*** Opening of Dataset excerpts ***

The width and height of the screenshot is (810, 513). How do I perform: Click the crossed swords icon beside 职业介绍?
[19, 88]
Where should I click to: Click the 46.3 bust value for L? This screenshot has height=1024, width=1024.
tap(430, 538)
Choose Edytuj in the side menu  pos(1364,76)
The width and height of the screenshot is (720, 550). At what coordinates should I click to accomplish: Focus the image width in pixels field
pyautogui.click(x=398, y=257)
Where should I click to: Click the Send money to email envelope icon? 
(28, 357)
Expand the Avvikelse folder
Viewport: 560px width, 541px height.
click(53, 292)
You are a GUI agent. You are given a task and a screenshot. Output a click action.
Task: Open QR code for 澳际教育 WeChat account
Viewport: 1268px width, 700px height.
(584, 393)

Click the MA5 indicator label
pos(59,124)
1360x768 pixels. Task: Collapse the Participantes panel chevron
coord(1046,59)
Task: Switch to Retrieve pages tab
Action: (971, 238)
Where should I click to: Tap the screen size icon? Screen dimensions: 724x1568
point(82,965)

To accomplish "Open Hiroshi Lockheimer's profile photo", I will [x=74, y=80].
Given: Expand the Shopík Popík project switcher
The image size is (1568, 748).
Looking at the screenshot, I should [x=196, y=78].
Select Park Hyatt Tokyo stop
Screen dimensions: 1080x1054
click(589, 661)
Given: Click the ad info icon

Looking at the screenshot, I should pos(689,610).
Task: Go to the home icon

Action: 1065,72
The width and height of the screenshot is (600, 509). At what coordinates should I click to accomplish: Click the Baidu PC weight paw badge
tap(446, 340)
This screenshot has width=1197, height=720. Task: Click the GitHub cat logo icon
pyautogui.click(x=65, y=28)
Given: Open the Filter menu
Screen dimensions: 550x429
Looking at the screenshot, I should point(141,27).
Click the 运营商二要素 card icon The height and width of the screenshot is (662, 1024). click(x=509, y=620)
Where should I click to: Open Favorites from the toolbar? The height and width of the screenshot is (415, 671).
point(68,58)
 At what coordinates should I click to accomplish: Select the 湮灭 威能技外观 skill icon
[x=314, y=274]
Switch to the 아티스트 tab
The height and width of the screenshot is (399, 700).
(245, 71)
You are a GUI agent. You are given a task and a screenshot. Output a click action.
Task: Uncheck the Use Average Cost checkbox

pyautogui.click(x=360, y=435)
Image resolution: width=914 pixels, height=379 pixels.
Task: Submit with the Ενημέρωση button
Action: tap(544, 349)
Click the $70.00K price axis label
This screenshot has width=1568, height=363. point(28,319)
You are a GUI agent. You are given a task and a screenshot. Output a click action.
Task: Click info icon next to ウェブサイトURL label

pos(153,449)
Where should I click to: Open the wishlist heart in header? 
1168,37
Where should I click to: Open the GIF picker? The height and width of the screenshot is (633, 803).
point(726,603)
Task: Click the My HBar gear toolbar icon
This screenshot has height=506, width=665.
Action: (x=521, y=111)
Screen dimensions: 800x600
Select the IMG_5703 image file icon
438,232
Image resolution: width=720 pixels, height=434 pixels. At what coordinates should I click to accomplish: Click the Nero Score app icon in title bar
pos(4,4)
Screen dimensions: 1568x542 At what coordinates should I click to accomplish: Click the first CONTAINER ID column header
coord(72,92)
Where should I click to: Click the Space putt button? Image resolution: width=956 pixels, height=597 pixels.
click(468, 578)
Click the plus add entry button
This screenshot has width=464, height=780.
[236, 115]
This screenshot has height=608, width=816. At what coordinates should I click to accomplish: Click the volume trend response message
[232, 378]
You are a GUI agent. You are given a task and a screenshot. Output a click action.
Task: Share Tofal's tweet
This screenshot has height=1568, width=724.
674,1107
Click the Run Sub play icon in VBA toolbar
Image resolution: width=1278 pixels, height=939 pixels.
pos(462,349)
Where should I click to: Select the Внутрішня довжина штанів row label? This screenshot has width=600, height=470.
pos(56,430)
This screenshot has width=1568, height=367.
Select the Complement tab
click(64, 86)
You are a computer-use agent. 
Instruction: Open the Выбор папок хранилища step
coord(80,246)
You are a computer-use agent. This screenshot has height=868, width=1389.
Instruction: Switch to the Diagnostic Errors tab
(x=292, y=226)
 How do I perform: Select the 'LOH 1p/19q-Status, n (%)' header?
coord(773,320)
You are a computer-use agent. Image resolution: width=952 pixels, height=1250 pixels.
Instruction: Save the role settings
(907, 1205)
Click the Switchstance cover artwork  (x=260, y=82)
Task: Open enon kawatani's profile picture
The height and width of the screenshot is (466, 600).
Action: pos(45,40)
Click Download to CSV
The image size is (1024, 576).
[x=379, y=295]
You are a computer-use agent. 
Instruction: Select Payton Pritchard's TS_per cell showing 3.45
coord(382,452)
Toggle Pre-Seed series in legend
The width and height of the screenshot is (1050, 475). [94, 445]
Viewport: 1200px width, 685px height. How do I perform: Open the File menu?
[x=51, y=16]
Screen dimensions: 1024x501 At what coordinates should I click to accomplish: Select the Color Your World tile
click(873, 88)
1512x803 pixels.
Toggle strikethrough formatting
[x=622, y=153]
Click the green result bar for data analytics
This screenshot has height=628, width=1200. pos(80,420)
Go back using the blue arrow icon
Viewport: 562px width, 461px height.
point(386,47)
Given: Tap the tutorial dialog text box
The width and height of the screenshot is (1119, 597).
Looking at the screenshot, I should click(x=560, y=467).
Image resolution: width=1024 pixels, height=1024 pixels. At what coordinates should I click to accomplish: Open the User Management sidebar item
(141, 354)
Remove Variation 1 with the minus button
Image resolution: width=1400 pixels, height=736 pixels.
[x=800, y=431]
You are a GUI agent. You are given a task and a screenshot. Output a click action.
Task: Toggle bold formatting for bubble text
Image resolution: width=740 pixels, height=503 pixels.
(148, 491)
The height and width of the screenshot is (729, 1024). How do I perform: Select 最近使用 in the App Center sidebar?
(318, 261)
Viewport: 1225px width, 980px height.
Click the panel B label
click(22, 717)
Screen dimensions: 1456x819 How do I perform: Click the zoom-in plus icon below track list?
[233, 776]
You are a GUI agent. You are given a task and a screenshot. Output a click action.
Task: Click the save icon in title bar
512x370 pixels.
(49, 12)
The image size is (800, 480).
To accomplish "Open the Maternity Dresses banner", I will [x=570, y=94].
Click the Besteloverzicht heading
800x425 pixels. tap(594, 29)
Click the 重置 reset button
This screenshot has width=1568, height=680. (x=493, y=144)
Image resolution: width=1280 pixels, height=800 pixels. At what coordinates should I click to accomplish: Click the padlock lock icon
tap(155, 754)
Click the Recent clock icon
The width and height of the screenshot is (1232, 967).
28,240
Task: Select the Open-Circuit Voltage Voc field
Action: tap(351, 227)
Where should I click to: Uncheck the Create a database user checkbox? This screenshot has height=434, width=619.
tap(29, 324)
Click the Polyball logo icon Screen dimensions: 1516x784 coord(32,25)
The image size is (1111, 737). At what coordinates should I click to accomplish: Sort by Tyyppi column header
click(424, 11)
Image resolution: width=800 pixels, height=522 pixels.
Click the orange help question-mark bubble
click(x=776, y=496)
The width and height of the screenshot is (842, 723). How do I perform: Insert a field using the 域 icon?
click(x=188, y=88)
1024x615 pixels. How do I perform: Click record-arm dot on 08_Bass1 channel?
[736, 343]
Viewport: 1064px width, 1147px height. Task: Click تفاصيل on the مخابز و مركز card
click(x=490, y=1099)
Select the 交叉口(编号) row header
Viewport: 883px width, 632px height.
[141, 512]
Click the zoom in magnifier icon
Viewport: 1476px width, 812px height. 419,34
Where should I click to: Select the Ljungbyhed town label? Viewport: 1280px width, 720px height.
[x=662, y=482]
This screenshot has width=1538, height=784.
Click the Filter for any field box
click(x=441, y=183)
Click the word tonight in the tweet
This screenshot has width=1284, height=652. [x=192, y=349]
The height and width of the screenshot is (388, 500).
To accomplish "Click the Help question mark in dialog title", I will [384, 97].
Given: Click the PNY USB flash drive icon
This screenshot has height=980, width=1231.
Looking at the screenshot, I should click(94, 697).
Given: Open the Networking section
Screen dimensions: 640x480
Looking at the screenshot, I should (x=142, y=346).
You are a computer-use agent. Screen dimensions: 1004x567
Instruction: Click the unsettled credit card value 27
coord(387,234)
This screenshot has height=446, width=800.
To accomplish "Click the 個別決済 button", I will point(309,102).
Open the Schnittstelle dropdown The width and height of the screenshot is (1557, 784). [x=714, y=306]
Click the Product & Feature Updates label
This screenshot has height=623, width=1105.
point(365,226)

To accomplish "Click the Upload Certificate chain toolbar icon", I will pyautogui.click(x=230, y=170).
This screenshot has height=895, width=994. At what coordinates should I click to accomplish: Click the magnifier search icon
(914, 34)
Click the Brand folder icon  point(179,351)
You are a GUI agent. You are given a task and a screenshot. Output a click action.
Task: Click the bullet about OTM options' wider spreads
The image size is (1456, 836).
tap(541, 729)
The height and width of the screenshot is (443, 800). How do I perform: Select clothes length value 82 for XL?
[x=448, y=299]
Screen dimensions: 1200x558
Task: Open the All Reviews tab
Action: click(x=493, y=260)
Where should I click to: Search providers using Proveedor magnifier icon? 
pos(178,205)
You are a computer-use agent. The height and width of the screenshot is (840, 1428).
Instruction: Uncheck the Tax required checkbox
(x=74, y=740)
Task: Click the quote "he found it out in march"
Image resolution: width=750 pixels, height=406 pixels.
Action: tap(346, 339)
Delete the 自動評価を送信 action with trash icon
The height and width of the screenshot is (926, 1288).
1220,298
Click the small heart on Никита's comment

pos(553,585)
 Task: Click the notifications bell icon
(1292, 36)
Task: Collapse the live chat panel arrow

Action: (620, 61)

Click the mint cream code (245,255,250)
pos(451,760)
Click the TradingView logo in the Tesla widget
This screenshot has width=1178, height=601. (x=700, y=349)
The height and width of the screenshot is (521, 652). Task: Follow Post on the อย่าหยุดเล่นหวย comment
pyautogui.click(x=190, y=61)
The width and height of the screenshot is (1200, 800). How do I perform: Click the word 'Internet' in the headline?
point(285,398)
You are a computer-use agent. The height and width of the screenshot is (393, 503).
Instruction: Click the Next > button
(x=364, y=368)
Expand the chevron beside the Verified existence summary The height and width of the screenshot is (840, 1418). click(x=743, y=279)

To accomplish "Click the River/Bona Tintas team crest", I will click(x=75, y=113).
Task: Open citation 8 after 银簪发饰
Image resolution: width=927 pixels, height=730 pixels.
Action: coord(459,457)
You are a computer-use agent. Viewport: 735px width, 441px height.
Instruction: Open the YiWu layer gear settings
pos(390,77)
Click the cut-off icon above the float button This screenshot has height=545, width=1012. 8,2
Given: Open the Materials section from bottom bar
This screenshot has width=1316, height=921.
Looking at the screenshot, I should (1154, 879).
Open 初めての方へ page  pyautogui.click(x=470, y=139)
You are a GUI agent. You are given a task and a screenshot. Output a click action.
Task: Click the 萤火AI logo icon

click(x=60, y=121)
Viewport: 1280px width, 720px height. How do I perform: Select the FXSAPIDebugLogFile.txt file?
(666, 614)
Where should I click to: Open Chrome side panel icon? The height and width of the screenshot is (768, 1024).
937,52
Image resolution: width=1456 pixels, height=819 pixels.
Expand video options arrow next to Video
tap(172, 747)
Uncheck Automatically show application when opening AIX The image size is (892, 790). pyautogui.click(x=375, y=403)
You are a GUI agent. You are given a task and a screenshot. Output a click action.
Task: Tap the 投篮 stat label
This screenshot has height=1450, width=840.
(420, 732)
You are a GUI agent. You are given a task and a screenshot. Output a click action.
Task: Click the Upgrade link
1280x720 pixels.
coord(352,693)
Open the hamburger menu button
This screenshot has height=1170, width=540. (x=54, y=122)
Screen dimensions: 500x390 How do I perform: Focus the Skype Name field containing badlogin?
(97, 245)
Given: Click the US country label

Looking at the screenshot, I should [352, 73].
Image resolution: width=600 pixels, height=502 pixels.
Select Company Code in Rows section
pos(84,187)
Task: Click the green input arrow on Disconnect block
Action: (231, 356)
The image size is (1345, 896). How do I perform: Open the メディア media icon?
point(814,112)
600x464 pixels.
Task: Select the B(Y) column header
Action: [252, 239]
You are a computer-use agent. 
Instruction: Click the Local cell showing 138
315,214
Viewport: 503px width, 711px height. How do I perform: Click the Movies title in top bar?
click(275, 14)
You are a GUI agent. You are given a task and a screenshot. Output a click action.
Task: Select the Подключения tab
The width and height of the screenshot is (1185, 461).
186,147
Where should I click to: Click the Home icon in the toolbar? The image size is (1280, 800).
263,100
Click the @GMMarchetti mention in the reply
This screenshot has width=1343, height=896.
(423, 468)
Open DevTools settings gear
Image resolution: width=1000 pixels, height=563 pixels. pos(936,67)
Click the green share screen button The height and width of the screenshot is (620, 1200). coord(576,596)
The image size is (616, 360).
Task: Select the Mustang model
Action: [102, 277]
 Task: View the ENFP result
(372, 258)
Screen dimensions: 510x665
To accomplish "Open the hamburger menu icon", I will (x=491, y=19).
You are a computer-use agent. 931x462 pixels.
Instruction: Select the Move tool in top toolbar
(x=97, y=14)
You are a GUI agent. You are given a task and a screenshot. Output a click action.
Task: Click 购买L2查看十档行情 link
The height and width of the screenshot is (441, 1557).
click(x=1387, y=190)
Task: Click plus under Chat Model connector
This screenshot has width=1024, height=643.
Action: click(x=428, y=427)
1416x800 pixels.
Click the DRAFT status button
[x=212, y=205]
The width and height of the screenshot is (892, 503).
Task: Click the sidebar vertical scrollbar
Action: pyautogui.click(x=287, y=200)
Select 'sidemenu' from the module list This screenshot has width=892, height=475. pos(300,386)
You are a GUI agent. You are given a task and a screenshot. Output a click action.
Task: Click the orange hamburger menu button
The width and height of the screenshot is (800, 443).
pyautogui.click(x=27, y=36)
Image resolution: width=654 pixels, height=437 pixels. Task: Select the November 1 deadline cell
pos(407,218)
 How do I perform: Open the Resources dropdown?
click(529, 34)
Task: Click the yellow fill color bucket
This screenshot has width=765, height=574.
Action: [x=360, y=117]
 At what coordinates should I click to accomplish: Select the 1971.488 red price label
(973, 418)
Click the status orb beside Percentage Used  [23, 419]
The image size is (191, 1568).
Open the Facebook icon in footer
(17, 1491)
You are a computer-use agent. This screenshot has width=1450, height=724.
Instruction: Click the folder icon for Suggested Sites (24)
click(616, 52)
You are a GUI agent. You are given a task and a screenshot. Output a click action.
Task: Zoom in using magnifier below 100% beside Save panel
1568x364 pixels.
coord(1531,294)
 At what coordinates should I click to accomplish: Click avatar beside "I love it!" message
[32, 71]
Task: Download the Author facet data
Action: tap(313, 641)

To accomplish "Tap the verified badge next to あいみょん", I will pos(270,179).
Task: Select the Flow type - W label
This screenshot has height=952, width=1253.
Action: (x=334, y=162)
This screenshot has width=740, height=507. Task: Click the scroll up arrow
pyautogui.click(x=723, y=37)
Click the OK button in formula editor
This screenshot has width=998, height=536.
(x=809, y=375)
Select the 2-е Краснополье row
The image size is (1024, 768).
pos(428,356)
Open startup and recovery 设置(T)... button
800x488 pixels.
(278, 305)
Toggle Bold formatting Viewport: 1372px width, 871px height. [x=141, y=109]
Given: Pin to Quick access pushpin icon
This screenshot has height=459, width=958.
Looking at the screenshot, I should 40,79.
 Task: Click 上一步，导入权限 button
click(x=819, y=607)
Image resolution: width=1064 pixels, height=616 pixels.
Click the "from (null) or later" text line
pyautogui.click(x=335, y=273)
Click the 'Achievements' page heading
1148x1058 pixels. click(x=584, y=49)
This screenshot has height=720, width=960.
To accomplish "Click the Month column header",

*** Close of Dataset excerpts ***

** Aim of the task **
Going down the listing above, begin printing at the line with "Click the Brand" and finish with the line with "Given: Open the Materials", exactly as they appear.

** Output for this task **
Click the Brand folder icon  point(179,351)
You are a GUI agent. You are given a task and a screenshot. Output a click action.
Task: Click the bullet about OTM options' wider spreads
The image size is (1456, 836).
tap(541, 729)
The height and width of the screenshot is (443, 800). How do I perform: Select clothes length value 82 for XL?
[x=448, y=299]
Screen dimensions: 1200x558
Task: Open the All Reviews tab
Action: click(x=493, y=260)
Where should I click to: Search providers using Proveedor magnifier icon? 
pos(178,205)
You are a computer-use agent. The height and width of the screenshot is (840, 1428).
Instruction: Uncheck the Tax required checkbox
(x=74, y=740)
Task: Click the quote "he found it out in march"
Image resolution: width=750 pixels, height=406 pixels.
Action: tap(346, 339)
Delete the 自動評価を送信 action with trash icon
The height and width of the screenshot is (926, 1288).
1220,298
Click the small heart on Никита's comment

pos(553,585)
 Task: Click the notifications bell icon
(1292, 36)
Task: Collapse the live chat panel arrow

Action: (620, 61)

Click the mint cream code (245,255,250)
pos(451,760)
Click the TradingView logo in the Tesla widget
This screenshot has width=1178, height=601. (x=700, y=349)
The height and width of the screenshot is (521, 652). Task: Follow Post on the อย่าหยุดเล่นหวย comment
pyautogui.click(x=190, y=61)
The width and height of the screenshot is (1200, 800). How do I perform: Click the word 'Internet' in the headline?
point(285,398)
You are a computer-use agent. The height and width of the screenshot is (393, 503).
Instruction: Click the Next > button
(x=364, y=368)
Expand the chevron beside the Verified existence summary The height and width of the screenshot is (840, 1418). click(x=743, y=279)

To accomplish "Click the River/Bona Tintas team crest", I will click(x=75, y=113).
Task: Open citation 8 after 银簪发饰
Image resolution: width=927 pixels, height=730 pixels.
Action: coord(459,457)
You are a computer-use agent. Viewport: 735px width, 441px height.
Instruction: Open the YiWu layer gear settings
pos(390,77)
Click the cut-off icon above the float button This screenshot has height=545, width=1012. 8,2
Given: Open the Materials section from bottom bar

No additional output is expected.